Extracted records
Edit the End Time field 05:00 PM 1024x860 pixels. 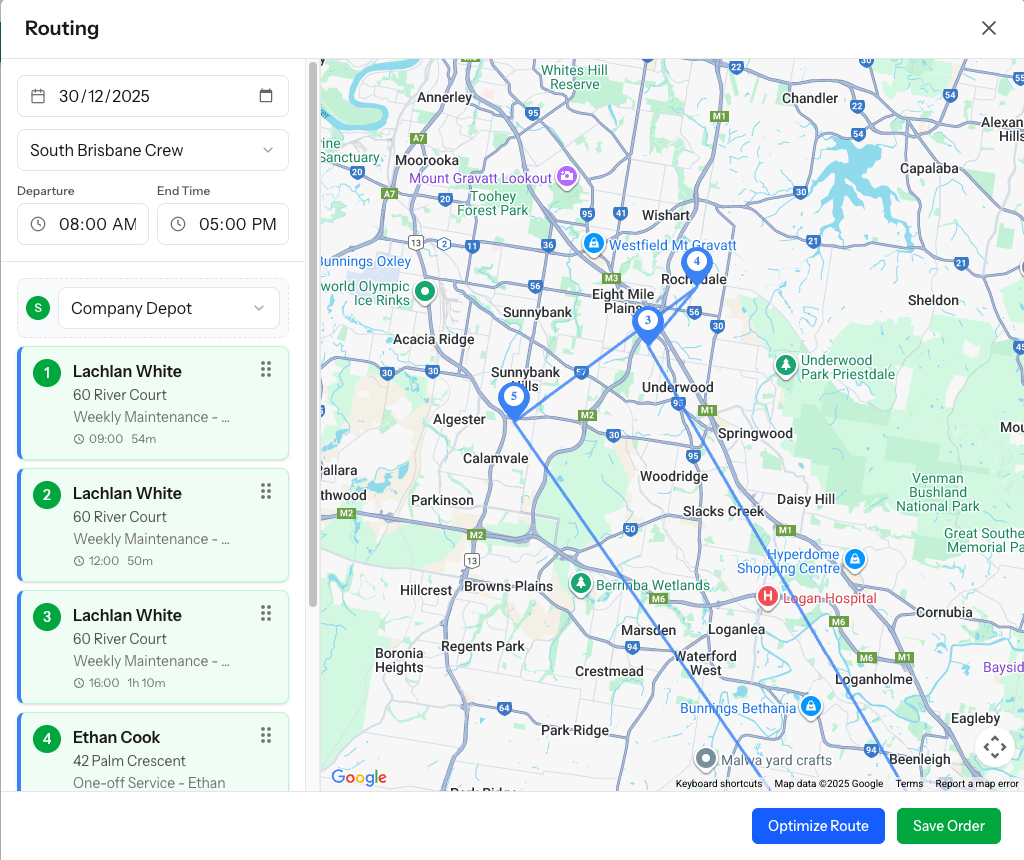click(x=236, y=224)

---

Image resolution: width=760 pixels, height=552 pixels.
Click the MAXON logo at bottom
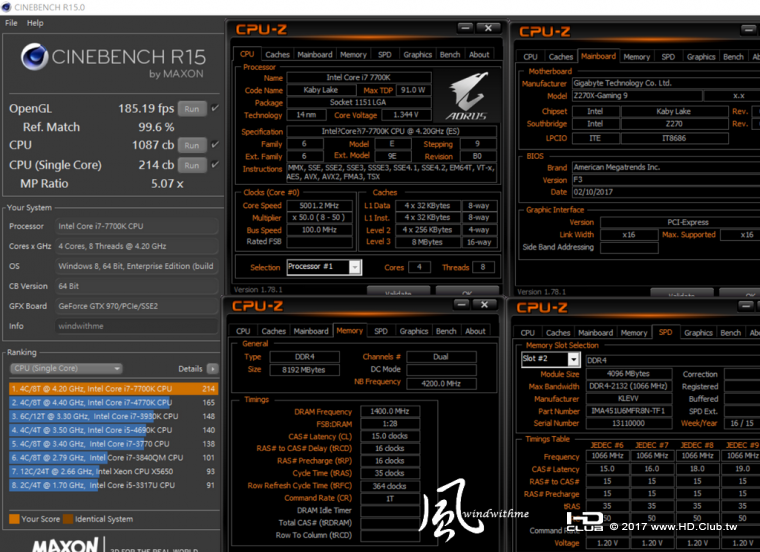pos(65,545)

--

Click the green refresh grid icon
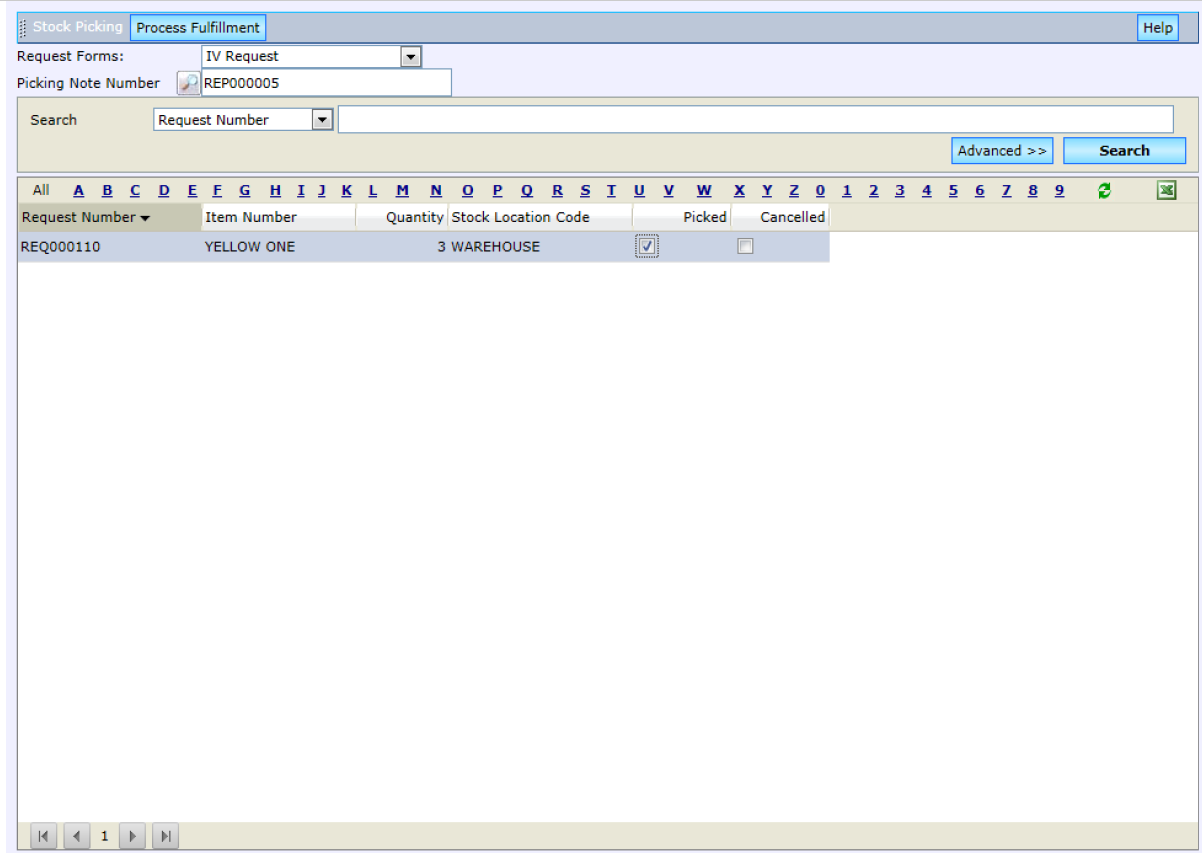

Set problem
Starting with the line that contains "Image resolution: width=760" and going on through the line that contains "pos(65,545)", write those lines out again with "logo" switched to "emblem" and nothing else changed. Leave the pictures out.

Answer to the exercise
Image resolution: width=760 pixels, height=552 pixels.
Click the MAXON emblem at bottom
pos(65,545)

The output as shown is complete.